Types of White lesions divided based on scrapping off feature

White lesions are the pathological changes seen in the oral cavity involving the soft tissues like buccal mucosa, palatal mucosa, tongue and floor of mouth. Here we can see a list of white lesions which are divided into 2 categories based on their property of being able to scrape of the lesion and a list of lesions which cannot be scrapped off.


White lesions which can be scrapped off:

  1. Pseudomembranous candidiasis: “Milk curd” or “cottage cheese” appearance may leave a red base when rubbed off
  2. Morsicatio Buccarum: It is a chronic condition of buccal cheek chewing where the white surface appears to be peeling off
  3. Thermal burns: Food heated in microwaves cause this type of white lesion which are seen in the oral cavity. Because of the foods being cold on the outside and very hot in the inside.
  4. Sloughing traumatic lesion: It is also called as Cotton roll stomatitis which is caused due to rapid removal of cotton role from the tissue after it has adheared to it or the prolonged exposure of chemicals absorbed into the cotton role when in contact to the oral mucosa.
  5. Reaction to toothpaste or mouthwash: Filmy whiteness is seen leaving a normal appearance on mucosa when scrapped or rubbed off.
  6. Chemical burn: Asprin burn is the most common cause of chemical burn which is put in the oral mucosa to relieve tooth pain. Asprin is available in tablet form and also as a powder.
  7. Secondary Syphilis: Mucous patchs are seen on the oral mucosa which are focal areas of intense exocytosis and spongosis of the oral mucosa leading to zones of sensitive whitish mucosa known as mucous patches.
  8. Diptheria: Gray white pseudomembranous layer seen on mucosa of oropharynx region.

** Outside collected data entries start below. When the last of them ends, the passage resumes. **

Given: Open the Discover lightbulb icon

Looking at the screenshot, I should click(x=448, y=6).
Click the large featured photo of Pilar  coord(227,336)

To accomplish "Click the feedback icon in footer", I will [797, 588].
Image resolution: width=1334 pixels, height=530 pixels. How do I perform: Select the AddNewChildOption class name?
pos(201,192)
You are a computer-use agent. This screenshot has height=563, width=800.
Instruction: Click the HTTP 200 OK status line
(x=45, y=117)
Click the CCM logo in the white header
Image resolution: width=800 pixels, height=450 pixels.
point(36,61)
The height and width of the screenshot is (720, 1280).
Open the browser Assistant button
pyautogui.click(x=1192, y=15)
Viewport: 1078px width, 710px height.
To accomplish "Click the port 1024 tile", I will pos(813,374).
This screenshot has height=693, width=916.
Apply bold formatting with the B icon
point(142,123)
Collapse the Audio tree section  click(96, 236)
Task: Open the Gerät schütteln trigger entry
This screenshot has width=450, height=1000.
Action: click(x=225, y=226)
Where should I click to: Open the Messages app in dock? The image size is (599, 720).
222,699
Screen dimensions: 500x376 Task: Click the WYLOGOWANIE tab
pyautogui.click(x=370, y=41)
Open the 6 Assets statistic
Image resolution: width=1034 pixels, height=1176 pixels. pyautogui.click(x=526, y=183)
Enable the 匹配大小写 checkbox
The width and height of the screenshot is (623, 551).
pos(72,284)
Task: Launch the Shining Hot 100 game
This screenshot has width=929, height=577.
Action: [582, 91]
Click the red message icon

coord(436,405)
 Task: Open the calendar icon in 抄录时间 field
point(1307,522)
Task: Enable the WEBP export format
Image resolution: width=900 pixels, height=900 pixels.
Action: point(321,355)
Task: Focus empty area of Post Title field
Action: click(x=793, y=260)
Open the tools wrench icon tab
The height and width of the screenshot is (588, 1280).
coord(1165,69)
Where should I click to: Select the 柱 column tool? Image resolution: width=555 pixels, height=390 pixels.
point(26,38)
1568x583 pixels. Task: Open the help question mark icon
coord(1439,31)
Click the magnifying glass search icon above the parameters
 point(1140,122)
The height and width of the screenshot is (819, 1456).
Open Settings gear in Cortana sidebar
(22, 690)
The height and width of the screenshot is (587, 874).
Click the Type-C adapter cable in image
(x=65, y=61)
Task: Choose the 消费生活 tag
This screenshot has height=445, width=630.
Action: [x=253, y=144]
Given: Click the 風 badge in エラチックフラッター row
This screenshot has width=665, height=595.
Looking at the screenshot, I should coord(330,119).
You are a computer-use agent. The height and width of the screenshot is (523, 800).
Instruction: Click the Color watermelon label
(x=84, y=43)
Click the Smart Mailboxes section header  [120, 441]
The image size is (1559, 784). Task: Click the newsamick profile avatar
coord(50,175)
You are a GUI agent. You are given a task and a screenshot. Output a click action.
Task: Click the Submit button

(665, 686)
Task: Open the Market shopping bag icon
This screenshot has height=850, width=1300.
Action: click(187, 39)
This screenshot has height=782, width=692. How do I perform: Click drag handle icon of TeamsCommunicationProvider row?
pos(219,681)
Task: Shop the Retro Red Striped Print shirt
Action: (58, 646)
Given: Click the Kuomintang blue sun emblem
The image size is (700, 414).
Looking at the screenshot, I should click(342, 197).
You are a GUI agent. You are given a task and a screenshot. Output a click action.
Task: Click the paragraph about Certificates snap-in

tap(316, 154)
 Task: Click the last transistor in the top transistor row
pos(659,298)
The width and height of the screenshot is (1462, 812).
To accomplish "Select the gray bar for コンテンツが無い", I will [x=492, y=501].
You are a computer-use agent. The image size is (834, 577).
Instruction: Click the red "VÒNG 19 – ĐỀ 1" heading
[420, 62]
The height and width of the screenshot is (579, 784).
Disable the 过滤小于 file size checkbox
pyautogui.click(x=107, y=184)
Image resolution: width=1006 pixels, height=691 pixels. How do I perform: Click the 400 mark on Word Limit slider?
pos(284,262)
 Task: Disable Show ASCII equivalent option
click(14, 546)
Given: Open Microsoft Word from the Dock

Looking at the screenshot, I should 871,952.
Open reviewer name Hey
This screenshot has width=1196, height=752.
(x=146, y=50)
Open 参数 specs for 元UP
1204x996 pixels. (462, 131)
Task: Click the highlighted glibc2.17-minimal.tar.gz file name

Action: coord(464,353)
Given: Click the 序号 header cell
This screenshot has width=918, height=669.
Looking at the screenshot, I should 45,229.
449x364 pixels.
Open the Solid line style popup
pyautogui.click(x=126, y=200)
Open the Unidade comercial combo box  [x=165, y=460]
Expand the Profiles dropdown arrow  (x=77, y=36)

White lesions which cannot be scrapped off:

  1. Leukoplakia: Benign Hyperkeratosis, epithelial dysplasia seen as white lesion covering the surface of oral mucosa.
  2. Leukoedema: Milky white lesions seen on the surface of buccal mucosa bilaterally. The white layer dissappears when stretched
  3. Linea Alba: White layer seen along the occlusal line on the buccal mucosa.
  4. Tobacco pouch keratosis: Usually seen in mandibular vestibule, it is usually associated with use of snuff or chewing tobacco whih is place in the buccal vestibule everyday
  5. Lichen planus: It is also called as Wickhams striae which is a whilesion seen bilaterally on the buccal mucosa.
  6. Actinic cheilosis: These are Pale, gray white, scaly alterations seen on the lower lip, usually in older men with history of chronic sun exposure, it is a potentially precancerous condition.
  7. Morsicatio: Most common location of the white lesion is on the anterior buccal mucosa, labial mucosa and lateral border of tongue which exhibits a ragged surface.
  8. White coated tongue: Dorsal aspect of the tonguenis diffuslely involved due to many reasons starting from fever to anu viral disease a white layer is seen covering the oral mucosa.
  9. Nicotine Stomatitis: White lesions seen on the hard palate which is usually associated with pipe smoking.
  10. Hairy leukoplakia: Leukoplakia which appears as white hairy overgrowth
  11. Usually seen on the lateral border of tongue, rough surface with vertical fissures are seen associated with hiv infection.
  12. Hyperplaatic Candidiasis: A clinic feature of candidiasis which usually involves the anterior buccal mucosa.
  13. Lupus Erythematosus: Resembling lichen planus and leukoplakia seen most commonly on the buccal mucosa with skin lesions associated with it.
  14. Oral submucous fibrosis: Affected mucosa shows a Blotchy, marble like pallor with a progressive stiffness of aubepithelial stiffness giving it the white appearance. Caused due to betel quid chewing.
  15. White spongy nevus: Generalized lesions most commonly involving buccal mucosa which is hereditary and shows onset of lesions in childhood.
  16. Hereditary benign intraepithelial dyskeratosis: Hereditary onset in childhood generalized lesions are seen more commonly on buccal mucosa
  17. Pachyonychia congenita: Hereditary onset in children most commonly seen on the Dorsal surface of tongue and in areas of trauma, nail, palmar and plantar changes are also seen.